IQNA

Islamic Mortgages Hit Canadian Housing Market

14:00 - December 21, 2022
News ID: 3481771
TEHRAN (IQNA) – In a report, CBC takes a look at Islamic mortgages which have recently hit the Canadian housing market.

 

For Abdullah Mohiuddin, getting into the housing market involves more than just locating the right home for the right price.

Like many other Muslims, Mohiuddin's religious beliefs include restrictions on paying and receiving interest. Given that a typical Canadian mortgage includes interest charges, this has added an additional challenge to his quest to stop renting and move into a house he owns.

"Even if the interest is very low, even if the interest rate is like 0.1 per cent, if it's more than zero per cent, then we cannot deal with conventional banks," said Mohiuddin.

While he has been searching for months, new options have begun to emerge in the Canadian mortgage market that could suit Mohiuddin's needs.

Several companies in various Canadian provinces are slowly beginning to offer Islamic, or "halal" mortgages. Halal is an Arabic term that translates to "permitted" or "allowed" in English. These mortgages are deliberately structured to adhere to both Canadian law and the belief systems of many Muslims.

No interest, but you still pay

Financial products that avoid "riba," or interest, are not free of charge just because they are free of finance charges.

Muslims looking for a halal mortgage are still going to be paying carrying costs to a financial institution for a loan to purchase their home.

"When people in Canada, in the United States heard that Islamic finance forbids interest, we in the West automatically assumed that money was for free," explained Walid Hejazi, associate professor of economic analysis and policy at the University of Toronto's Rotman School of Management.

That is not the case, says Hejazi, whose research has focused on Islamic finance products.

"People that get Islamic mortgages still pay a comparable amount that you would pay if you got a conventional mortgage. It's just that the structure of these mortgages are different," he said.
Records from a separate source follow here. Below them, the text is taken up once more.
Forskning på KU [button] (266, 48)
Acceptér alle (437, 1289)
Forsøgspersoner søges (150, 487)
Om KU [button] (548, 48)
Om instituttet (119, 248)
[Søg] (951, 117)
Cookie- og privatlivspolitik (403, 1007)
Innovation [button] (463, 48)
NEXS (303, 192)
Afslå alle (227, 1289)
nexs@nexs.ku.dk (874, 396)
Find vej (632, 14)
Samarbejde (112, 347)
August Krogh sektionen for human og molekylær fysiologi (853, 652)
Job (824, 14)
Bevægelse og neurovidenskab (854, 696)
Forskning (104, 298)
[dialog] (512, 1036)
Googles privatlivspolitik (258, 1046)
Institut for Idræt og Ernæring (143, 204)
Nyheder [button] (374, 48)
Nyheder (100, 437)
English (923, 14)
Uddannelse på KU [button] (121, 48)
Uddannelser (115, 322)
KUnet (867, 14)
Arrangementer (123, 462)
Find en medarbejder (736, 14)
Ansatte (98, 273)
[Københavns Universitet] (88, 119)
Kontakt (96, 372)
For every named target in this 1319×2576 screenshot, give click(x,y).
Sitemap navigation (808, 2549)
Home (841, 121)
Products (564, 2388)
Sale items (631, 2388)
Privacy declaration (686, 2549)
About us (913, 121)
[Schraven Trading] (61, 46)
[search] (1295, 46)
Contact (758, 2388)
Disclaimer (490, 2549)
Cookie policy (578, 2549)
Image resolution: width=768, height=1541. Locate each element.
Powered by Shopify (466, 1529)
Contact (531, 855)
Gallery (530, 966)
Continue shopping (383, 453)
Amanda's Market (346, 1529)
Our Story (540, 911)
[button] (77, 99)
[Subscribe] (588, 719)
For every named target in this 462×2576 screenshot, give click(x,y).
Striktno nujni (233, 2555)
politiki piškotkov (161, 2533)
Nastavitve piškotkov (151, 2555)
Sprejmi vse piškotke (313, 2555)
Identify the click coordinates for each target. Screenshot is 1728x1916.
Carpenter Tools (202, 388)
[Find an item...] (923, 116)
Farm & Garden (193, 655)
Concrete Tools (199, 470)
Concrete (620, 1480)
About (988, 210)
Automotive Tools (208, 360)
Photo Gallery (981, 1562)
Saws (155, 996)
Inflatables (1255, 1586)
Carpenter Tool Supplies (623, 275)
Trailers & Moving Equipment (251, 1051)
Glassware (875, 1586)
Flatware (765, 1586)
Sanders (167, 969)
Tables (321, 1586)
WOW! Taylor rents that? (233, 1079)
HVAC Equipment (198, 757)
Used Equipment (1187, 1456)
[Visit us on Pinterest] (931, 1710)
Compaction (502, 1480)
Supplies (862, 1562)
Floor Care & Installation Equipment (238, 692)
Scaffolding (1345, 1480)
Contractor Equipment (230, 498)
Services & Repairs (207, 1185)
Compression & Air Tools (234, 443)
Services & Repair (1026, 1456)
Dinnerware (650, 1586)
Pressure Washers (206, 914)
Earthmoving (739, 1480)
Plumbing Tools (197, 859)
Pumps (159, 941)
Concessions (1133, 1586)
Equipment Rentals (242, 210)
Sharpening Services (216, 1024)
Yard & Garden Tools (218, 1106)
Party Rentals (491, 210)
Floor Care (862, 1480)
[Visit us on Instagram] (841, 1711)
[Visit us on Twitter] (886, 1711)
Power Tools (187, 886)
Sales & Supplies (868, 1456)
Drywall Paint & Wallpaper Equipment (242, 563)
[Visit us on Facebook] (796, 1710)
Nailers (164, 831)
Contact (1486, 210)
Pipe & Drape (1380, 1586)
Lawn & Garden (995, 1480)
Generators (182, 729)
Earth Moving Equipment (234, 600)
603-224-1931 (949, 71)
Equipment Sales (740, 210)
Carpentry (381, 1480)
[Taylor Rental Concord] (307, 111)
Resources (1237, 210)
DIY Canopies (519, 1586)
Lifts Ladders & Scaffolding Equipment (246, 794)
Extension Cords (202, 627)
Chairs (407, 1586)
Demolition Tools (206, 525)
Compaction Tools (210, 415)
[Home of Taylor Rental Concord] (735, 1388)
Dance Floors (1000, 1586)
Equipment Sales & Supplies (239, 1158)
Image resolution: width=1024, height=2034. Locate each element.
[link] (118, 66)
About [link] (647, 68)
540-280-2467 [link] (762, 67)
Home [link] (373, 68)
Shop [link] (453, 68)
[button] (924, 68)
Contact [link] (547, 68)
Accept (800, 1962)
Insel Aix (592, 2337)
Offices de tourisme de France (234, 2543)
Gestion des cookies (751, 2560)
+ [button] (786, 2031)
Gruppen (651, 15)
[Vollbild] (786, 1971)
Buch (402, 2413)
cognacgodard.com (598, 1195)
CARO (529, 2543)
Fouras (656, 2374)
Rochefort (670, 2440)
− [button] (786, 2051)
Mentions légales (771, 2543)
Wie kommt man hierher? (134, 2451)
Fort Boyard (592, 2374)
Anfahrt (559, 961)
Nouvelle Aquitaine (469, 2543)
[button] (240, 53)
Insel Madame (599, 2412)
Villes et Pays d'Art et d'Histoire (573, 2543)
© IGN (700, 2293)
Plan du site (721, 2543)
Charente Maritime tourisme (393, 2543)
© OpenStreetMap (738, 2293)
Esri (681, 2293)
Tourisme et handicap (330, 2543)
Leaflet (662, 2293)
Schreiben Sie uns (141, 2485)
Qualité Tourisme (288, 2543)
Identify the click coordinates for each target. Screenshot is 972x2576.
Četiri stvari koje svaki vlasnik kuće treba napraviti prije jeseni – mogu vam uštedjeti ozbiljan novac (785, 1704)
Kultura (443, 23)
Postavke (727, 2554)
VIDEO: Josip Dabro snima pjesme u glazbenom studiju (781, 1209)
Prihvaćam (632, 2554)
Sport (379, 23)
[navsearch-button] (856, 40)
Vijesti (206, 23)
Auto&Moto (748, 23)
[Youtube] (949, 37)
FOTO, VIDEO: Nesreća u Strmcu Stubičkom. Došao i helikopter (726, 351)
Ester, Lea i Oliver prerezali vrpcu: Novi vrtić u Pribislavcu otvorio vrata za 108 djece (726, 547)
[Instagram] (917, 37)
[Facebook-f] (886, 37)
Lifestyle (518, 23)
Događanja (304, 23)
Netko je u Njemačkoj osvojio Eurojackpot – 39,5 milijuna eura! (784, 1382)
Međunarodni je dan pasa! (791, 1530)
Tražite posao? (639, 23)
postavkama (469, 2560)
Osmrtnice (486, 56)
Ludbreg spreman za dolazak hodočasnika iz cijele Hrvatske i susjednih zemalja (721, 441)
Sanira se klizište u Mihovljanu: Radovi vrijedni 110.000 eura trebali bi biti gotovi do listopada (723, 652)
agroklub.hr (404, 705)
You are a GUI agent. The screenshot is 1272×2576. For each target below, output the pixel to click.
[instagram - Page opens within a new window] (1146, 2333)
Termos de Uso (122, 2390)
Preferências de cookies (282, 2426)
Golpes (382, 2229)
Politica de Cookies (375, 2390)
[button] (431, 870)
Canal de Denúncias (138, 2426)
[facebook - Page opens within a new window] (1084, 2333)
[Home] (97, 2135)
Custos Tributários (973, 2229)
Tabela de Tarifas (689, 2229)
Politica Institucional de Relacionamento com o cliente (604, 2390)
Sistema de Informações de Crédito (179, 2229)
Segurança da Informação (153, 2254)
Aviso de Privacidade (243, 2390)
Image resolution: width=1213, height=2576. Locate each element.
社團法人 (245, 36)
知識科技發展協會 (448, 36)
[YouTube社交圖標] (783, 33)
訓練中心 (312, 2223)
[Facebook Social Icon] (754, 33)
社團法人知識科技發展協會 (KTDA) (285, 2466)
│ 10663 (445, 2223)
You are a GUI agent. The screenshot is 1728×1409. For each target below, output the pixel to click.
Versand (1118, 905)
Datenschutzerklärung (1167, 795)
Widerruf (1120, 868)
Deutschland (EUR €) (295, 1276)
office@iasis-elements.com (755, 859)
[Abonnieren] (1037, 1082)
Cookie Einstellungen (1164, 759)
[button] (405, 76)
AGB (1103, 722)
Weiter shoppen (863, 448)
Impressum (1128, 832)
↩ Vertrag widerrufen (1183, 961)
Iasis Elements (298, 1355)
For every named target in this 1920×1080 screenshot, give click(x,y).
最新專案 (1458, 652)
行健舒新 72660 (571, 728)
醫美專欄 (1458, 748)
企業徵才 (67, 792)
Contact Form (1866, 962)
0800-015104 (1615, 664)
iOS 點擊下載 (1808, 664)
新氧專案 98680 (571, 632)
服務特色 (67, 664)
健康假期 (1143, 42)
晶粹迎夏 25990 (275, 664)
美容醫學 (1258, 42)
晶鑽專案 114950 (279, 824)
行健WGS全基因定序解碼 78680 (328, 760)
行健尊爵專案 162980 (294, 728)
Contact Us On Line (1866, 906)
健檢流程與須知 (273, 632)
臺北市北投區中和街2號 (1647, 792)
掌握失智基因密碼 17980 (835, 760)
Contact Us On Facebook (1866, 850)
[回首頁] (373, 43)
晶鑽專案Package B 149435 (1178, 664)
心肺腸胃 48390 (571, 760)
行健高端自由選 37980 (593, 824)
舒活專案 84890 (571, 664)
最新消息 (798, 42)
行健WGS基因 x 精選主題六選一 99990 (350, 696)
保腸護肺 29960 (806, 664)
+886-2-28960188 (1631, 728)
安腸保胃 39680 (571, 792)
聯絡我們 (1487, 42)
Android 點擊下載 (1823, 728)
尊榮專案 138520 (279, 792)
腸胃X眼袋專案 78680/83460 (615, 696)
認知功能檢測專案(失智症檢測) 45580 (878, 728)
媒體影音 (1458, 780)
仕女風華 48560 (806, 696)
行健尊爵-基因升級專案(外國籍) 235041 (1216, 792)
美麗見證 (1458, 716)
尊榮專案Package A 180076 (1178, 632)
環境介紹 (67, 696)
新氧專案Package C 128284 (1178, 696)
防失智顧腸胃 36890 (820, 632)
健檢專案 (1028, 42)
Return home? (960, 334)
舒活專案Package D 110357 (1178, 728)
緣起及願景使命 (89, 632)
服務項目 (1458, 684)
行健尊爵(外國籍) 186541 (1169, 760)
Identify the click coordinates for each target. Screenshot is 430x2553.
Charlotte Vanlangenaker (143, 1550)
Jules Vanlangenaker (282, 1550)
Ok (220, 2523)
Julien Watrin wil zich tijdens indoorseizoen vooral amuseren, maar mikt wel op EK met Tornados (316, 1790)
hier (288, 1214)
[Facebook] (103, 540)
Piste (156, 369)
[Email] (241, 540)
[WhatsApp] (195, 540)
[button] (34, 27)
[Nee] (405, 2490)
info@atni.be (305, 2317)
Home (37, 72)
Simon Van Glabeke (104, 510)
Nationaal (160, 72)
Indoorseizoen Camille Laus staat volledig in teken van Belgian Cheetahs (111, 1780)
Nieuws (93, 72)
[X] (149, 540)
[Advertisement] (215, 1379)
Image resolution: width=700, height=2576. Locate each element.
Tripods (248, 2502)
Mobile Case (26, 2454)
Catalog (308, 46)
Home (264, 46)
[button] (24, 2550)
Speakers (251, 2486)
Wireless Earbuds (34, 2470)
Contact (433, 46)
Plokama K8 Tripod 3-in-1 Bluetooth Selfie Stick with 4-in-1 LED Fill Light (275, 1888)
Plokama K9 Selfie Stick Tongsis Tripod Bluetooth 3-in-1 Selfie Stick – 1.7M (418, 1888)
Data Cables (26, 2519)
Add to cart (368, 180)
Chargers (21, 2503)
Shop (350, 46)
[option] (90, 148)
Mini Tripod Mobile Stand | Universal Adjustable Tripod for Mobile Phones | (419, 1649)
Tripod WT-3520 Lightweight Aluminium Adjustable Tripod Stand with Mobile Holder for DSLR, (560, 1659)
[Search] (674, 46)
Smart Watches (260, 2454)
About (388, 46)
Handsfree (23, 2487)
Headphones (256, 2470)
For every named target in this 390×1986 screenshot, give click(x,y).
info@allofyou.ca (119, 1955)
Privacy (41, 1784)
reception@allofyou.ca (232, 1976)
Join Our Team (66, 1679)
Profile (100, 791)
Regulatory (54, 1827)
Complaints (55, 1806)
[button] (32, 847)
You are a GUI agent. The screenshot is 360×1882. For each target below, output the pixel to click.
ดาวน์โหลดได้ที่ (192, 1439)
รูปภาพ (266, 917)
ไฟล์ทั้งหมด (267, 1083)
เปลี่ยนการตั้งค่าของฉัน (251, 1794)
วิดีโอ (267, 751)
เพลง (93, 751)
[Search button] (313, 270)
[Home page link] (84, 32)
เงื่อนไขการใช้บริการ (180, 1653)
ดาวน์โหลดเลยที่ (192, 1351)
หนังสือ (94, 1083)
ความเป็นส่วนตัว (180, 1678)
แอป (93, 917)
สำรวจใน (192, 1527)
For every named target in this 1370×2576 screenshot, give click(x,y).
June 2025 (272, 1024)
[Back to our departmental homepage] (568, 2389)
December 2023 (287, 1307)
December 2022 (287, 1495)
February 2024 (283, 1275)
According to halal mortgage providers, structural differences can include the source of the loaned money, as well as legal differences. Some mortgages more closely resemble a "rent-to-own" system, where the mortgage provider is also an owner of the home. There are also legal structures where fees are charged instead of standard interest payments.

Even though halal mortgages still end up costing money just like a conventional mortgage, the way those charges are structured makes a big difference, according to experts such as Hejazi.

"Many people will look at Islamic finance and say, instead of paying interest, you're paying profits, so really it's the same thing. And I think that's disingenuous. …  How you get to the outcome really matters, and there's many, many religions where this is the case," he said.

According to Statistics Canada, out of more than 1.7 million Muslims, more than 800,000 live in a "tenant-occupied dwelling" rather than owning the home they live in.

For companies like Canadian Halal Financial Corporation or Eqraz, that represents a sizable target market.